After a stress fracture in his right foot kept him sidelined for his entire summer season, Glebe Collegiate Institute student Yves Sikubwabo is making up for lost time this fall.

“I couldn’t walk to school or do anything. I just stayed at home and did reading – that was it,” recounts the defending OFSAA senior boys’ cross-country running champion who’s been back to training for two months now. “I was very mad all summer, so I’m very happy now to come back with no more injury.”

Sikubwabo showed he was back and still well ahead of the pack by setting his fourth-course record in as many races this season at the west conference championships Thursday at the Hornets Nest in Blackburn Hamlet.

The new Gryphons senior boys’ soccer player then headed off farther east for his latest pursuit to play a match against St. Peter, in which his team lost 3-2.

“Back in Rwanda, my first game was soccer before I came running, so I said, ‘Why can’t I help my team make OFSAA? ’” explains Sikubwabo, who took a bus to Ottawa and became a refugee after the 2010 world junior track-and-field championships in Moncton, N.B. “Making OFSAA for soccer is so hard, so some of my friends challenged me and said, ‘Yves, we need your help so we can do it.’”

The OFSAA track double-gold medalist made it clear he’d have to be smart so he doesn’t get injured again but accepted their challenge on one condition – that many of them would come along to try cross-country running.

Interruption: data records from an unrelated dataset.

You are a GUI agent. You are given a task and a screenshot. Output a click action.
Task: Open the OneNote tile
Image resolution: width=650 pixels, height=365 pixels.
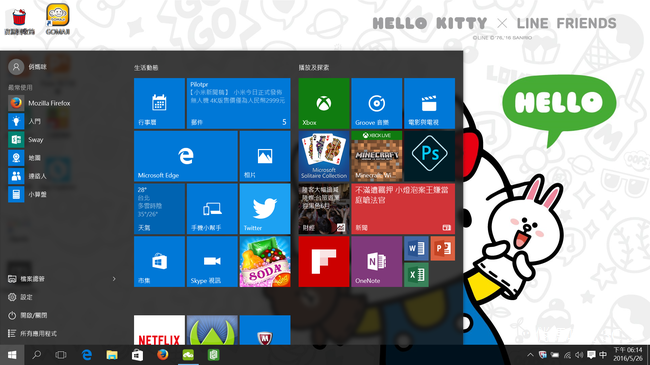click(x=376, y=261)
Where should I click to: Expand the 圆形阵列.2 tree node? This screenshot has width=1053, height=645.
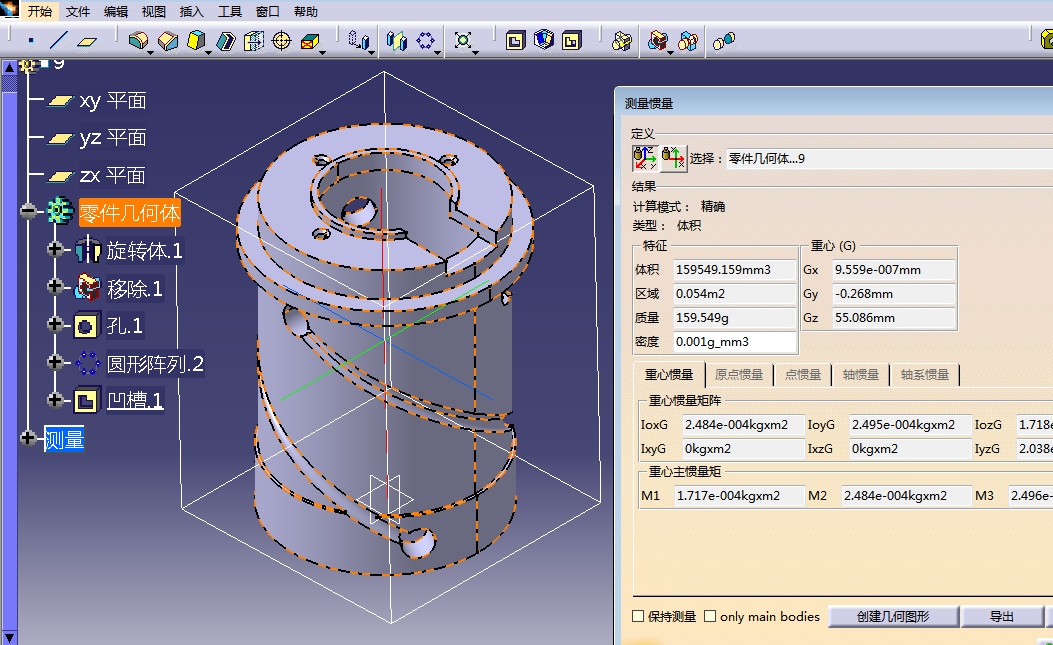(x=55, y=362)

The result was an enormous Glebe senior boys’ squad of 12 who finished first as a team, while their second set of four runners would have placed third behind the Nepean Knights, who were led by Scott Donald in third place.

“Hopefully we can make it to OFSAA as a team this year,” says Donald, noting that his teammates are strong runners from their training as skiers and soccer players on top of being a fun group. “They’re great. We warm up together and do strides before the race and kind of bond as a team. On bus rides there, we sing songs, so our team is really ‘together.’”

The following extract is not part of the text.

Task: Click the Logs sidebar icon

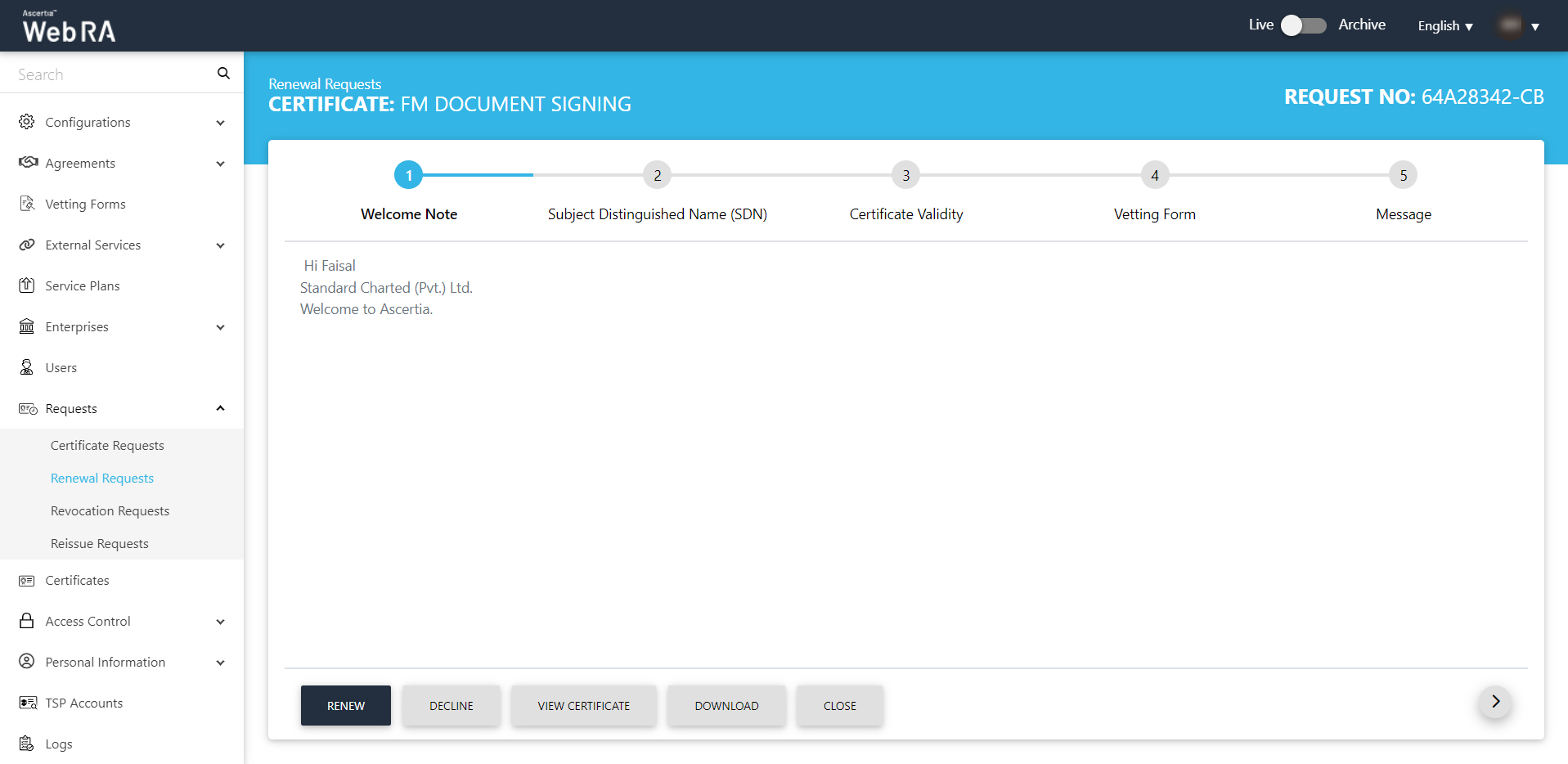Action: pos(27,744)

Bohemian Rhapsody is a favourite the team likes to sing, which is an appropriate song for the type of epic challenge the Hornets Nest was about to send their way.

It was tough to find a speck of skin on Donald, face included, that wasn’t covered in mud – and he managed to stay upright for the entire race.

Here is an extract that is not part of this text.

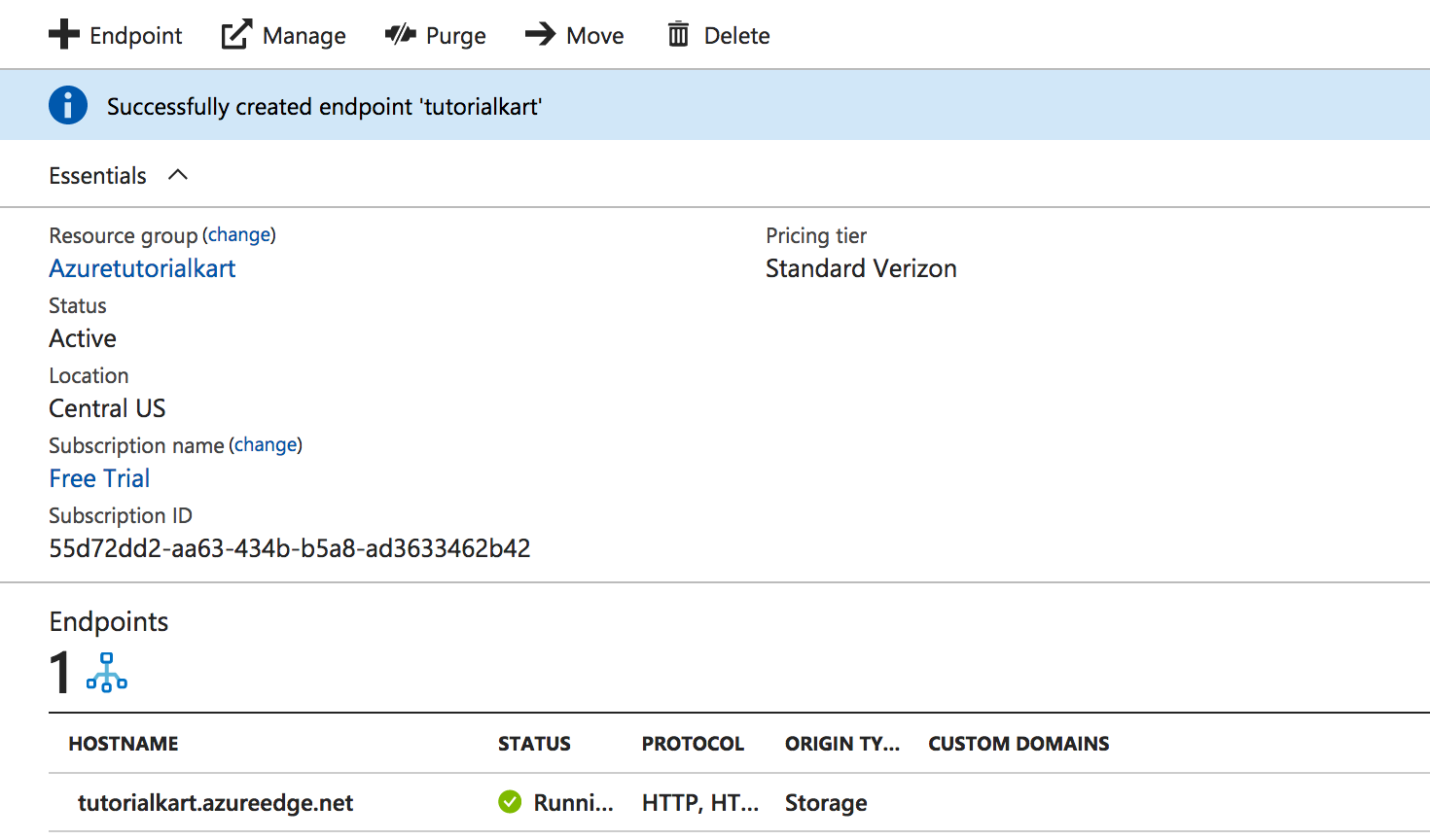Select the tutorialkart.azureedge.net endpoint row
Screen dimensions: 1430x840
pos(216,802)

“There’s probably 100 puddles on that course and you can’t really get away from the mud,” laughs the Grade 12 student. “It’s kind of just everywhere. It ruined my new spikes.”

The worst part of the course – a short but steep uphill after the Green’s Creek toboggan hill that made for scenes that looked more like mud wrestling than running in previous years – has at least been fixed with a set of large gravel stairs.

“You were using trees to pull yourself up,” recalls Samantha Klus, a member of the second-place senior girls’ team from Bell who finished fourth individually behind teammate Erin O’Higgins in third, Glebe’s Charlene Rhead in second, and Franco-Ouest’s Emma Galbraith in first. “They put stairs in where it used to be a mudslide, so that was good, but it’s still muddy out there. Through the forest, you couldn’t step on grass that wasn’t muddy.”

It was a similar review from senior boys’ second-place finisher Mickey Day, a Grade 11 student from Holy Trinity who feels ready for a top-15 OFSAA performance since he’s in the best shape of his life.

“I had trouble in the last k loop in the forest. It’s just straight puddles the whole way,” notes Day, who beat Donald to the finish line after some wacky confusion about which finishing chute to take. “But it’s a good home-field advantage (to have the provincials in Ottawa). I get to have a good night’s sleep before the race, which is what everybody wants.

“And I get to run this course three times for west, the national capital, and OFSAA, so I get to know all the good points during the race.”

Most competitors enjoyed the thought of not having to travel to race and have friends and family out to watch, but the national capital’s best bet for a gold medal was a little on the fence about whether he liked having a big competition locally.

“OFSAA, when it’s far away, I like it. Traveling and making friends – it’s fun,” Sikubwabo says. “There’s a little bit of pressure at home. But with OFSAA here, I would be happy to have a gold medal in Ottawa, I have to say. I’m hoping.

“I’m not strong like last year, but in my mind, I still say I can do it, and I can do my best. I will get there.”

The rain and wind certainly didn’t make for a pleasant day for the west conference championships, and it only piled on to a bad day for organizers who ran into computer trouble with their timing system, causing them to have to input results manually.

Other race winners included Glebe’s Alexa Livingstone (midget girls), Sir Robert Borden’s Arjun Walia (midget boys), Brookfield’s Olivia Robertson (junior girls), and A. Y. Jackson’s Brendon Howard (junior boys), while Glebe won the team titles in every event except for junior girls (Earl of March) and junior boys (Woodroffe, in a tiebreaker over Glebe).